The Washington Post's Tom Shales takes the opportunity, not once, but twice in today's Style section review of "Commander in Chief" to take a swipe at the current real-life occupant of the Oval Office. What's more, Shales praises in Geena Davis's character, President Mackenzie Allen, what many of George W. Bush's admirers, and even some detractors, see as an admirable leadership quality, the aim "to do the job first and worry about history's verdicts second."Shales begins gushing from the first sentence of the lead paragraph, opening with a cheesy one-liner I'd expect from Family Guy's Quagmire, not a professional TV critic:
Geena Davis can veto my legislation anytime. Starring as the first woman to hold the highest office in the land, Davis reminds us what we have missed in most of our past, real-life presidents: cuteness. She's got a twinkle in her eye, a twinkle in her smile, a twinkle everywhere. She's President Twinkle -- just what we need to tame the extreme, charm the militant, inspire the troops.
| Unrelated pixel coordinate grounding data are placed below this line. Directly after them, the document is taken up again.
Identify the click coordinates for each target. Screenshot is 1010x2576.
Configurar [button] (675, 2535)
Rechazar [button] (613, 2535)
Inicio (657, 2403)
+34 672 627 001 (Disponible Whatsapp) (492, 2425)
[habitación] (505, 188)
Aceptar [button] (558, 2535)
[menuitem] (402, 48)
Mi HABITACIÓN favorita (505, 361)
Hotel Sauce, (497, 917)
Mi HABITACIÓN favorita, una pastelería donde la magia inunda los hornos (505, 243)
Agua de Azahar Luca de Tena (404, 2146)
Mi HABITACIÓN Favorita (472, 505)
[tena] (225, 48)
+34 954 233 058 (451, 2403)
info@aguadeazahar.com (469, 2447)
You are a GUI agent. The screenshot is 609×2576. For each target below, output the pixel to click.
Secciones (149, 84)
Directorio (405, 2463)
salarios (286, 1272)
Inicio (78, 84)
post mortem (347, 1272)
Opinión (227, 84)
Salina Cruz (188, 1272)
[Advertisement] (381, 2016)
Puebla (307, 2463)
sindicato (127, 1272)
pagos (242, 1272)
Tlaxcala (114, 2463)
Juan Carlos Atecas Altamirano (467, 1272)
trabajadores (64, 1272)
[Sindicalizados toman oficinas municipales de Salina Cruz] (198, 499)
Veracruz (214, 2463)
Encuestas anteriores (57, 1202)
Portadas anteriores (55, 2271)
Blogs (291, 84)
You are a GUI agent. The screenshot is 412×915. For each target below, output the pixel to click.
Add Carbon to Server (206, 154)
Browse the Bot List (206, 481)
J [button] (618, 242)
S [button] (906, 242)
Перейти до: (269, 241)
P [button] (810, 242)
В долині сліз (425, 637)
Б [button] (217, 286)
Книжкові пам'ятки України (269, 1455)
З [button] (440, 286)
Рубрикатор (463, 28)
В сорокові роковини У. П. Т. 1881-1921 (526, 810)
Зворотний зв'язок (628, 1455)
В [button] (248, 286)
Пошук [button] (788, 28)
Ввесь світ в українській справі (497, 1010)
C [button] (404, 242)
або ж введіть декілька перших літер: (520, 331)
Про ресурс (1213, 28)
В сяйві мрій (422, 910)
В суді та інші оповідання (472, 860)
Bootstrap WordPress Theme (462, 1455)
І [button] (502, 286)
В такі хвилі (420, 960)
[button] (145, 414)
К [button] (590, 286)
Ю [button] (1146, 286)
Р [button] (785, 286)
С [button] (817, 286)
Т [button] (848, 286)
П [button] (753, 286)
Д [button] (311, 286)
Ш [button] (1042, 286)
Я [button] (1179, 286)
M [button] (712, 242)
Shales continues, saying the show itself is one big gimmick but that Davis is a pleasure to watch:
Unfortunately, "Commander in Chief," the new ABC drama series premiering at 9 tonight on Channel 7, never gets much beyond its gimmicky premise, and that results in a good deal of wasted time. Can you imagine?! A woman as president of the United States?! Well, yes, we can imagine it, so let's get on with some good stories and knotty controversies and horns of dilemmas....The fact is, "Commander in Chief" starts out a little too bland but still tantalizing, and Davis is the tantalizer all sublime. Maybe the presidency should be a beauty pageant; it's hard to imagine that the results would really be that much worse than we get already.
Shales then goes on to describe the plot of the season premiere, including a subplot where President Allen orders a military rescue incursion into Nigeria to save a woman from a death sentence for adultery. After critiquing other elements of the premiere, including the cast of characters, Shales caps his piece admiring the fictional president's strong leadership:
Maybe we already have too many artificial presidents in prime-time series, stretching the limits of credibility beyond even the usual television standards. But if other fake presidents fall by the wayside, Davis deserves to hang around. Her presidency can't help being a statement, and it's already clear that as president she is going to do the job first and worry about history's verdicts second. One can sense the intense and particular pressure that would accompany such a transformation, and Davis imparts that with subtlety and smarts.We could do a lot worse than have Geena Davis serving as president of the United States. Indeed, we already have.